The French domains of Saint Helena () is an estate of 14 ha (35 acres or 0.14 km2), in three separate parts, on the island of Saint Helena within the British Overseas Territory of Saint Helena, Ascension and Tristan da Cunha. 

The three properties are owned by the Government of France and are administered by the French Foreign Ministry which undertakes their management and maintenance. These consist of:

 Longwood House
 The small pavilion Briars
 Valley of the Tomb

These places are connected with the exile of Napoleon I in Saint Helena. They house a museum and displays on the life of the Emperor. Buildings have been restored as closely as possible to the state that they had in the Napoleonic period. They welcome from six to eight thousand visitors annually.

The museum is financed by the Fondation Napoléon and the buildings are maintained by the French Foreign Ministry.

Since 2004, the French estate in Saint Helena have been administratively under the consulate of France in Cape Town. They are administered locally by a curator who is also honorary consul of France, currently Michel Dancoisne-Martineau.

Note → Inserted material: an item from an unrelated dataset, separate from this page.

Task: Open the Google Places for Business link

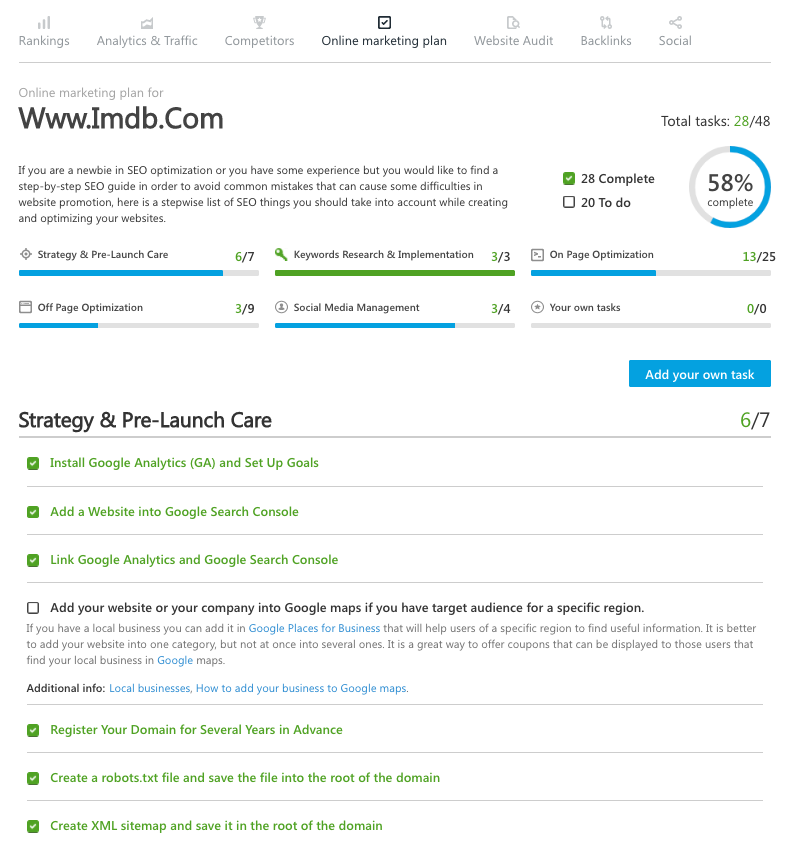Action: 314,629
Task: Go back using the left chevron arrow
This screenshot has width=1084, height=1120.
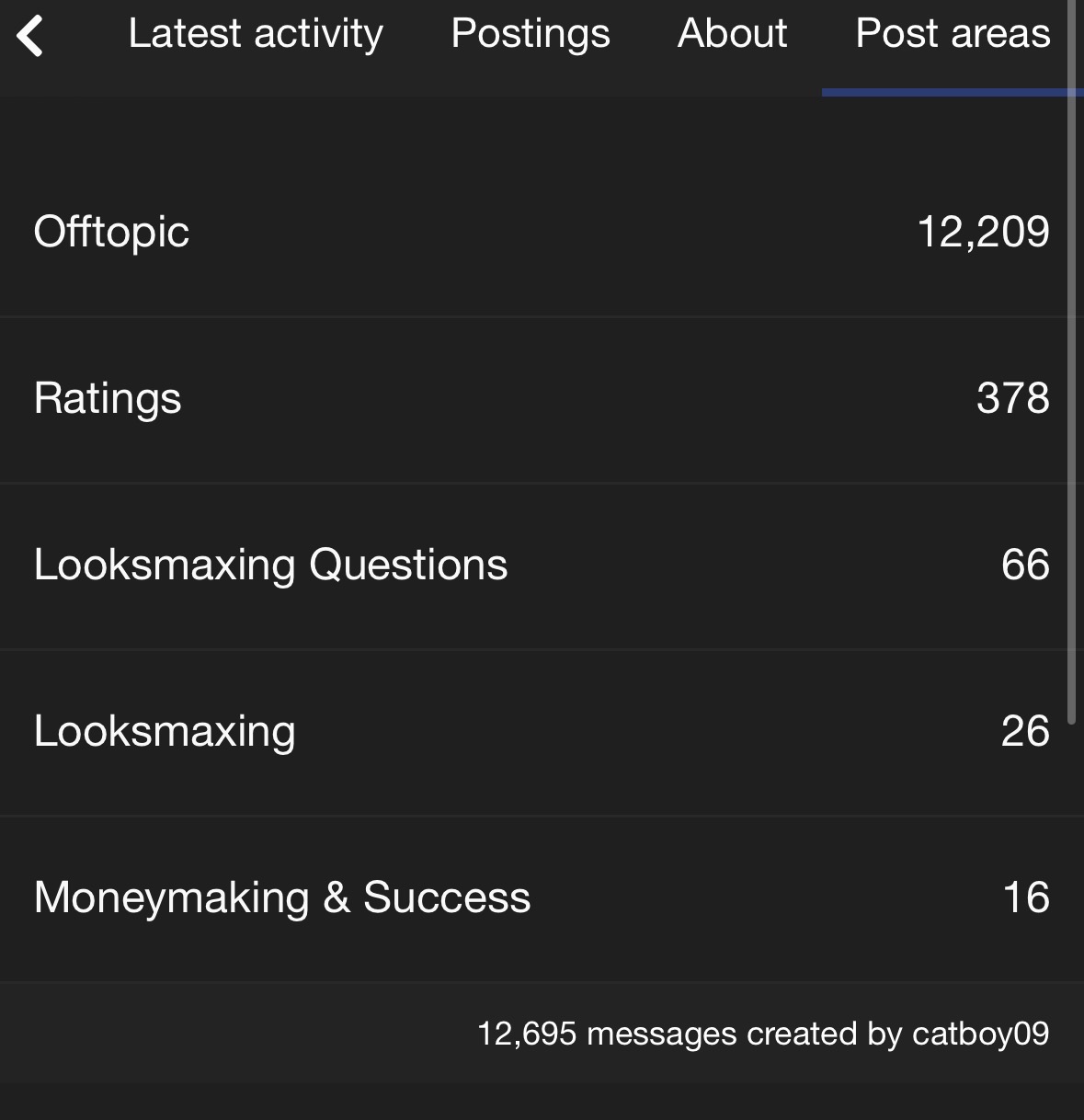Action: coord(30,36)
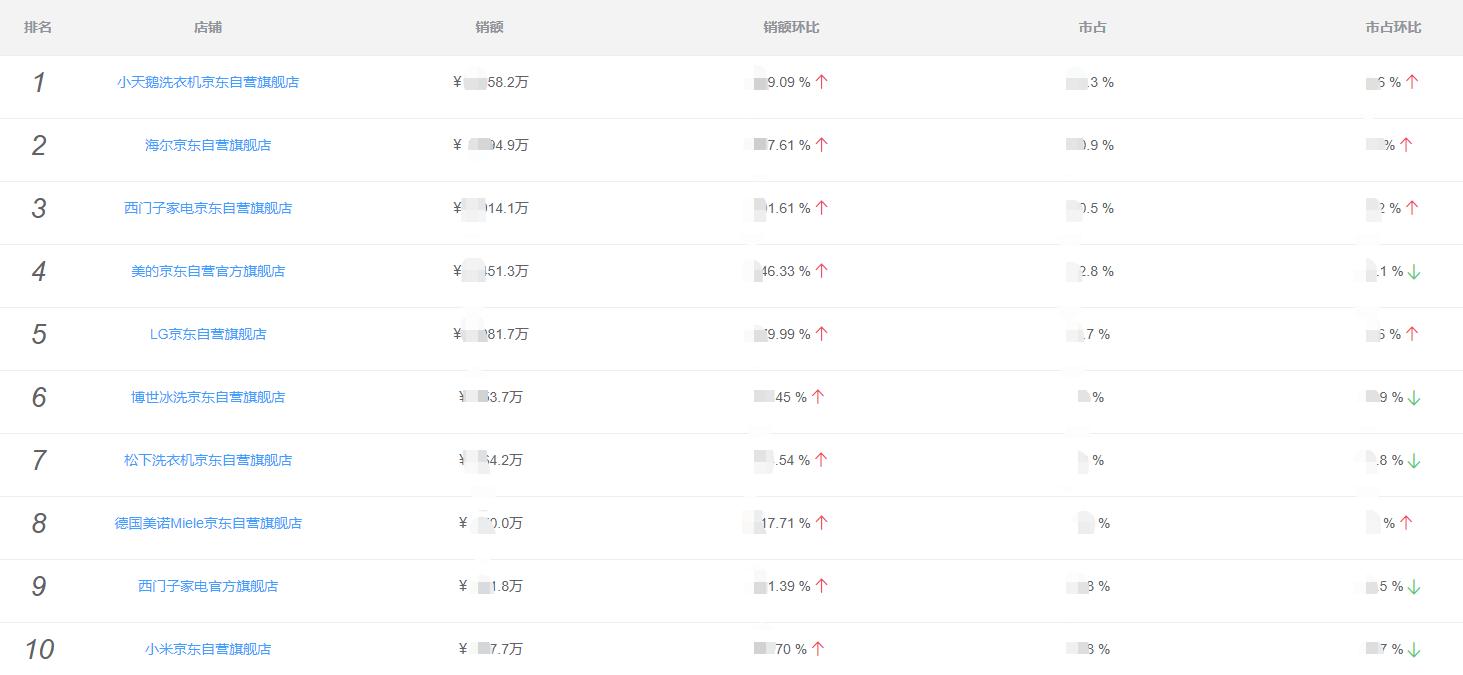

The detention of Napoleon I 

Following his defeat at Waterloo, Napoleon was exiled and deported by the British to the island of Saint Helena, where he landed in 1815. Napoleon's arrival occasioned an increase of the population of the island: near  soldiers and 500 sailors of the war flotilla, as well as the officials of the British Government, accompanied by their families, not forgetting the small French colony which lived in the circle of acquaintances of Napoleon I. Furthermore, the British, being afraid of a landing of French sailors to free the prisoner as at Elba, claimed Ascension Island - up to then uninhabited - to establish a naval garrison there.

Napoleon I died on 5 May 1821. The next day, the governor of the island, Sir Hudson Lowe, although in perpetual conflict with his former prisoner, personally came to make sure of his death and declared then to his circle of acquaintances: He was England’s greatest enemy, and mine too, but I forgive him everything. On the death of a great man like him, we should feel only deep concern and regret.

In accordance with his last wishes, Napoleon was interred on 9 May 1821 near a spring, in what was then known as the Valley of the Geranium, but has since been called the "Valley of the Tomb ". On 27 May 1821, all the remaining French officials left the island. Nineteen years after Napoleon's death, King Louis-Philippe was able to obtain from the United Kingdom the return of remains of the ex-emperor. The exhumation of Napoleon's body took place on 15 October 1840; he was then repatriated to France and interred in the Invalides, in Paris.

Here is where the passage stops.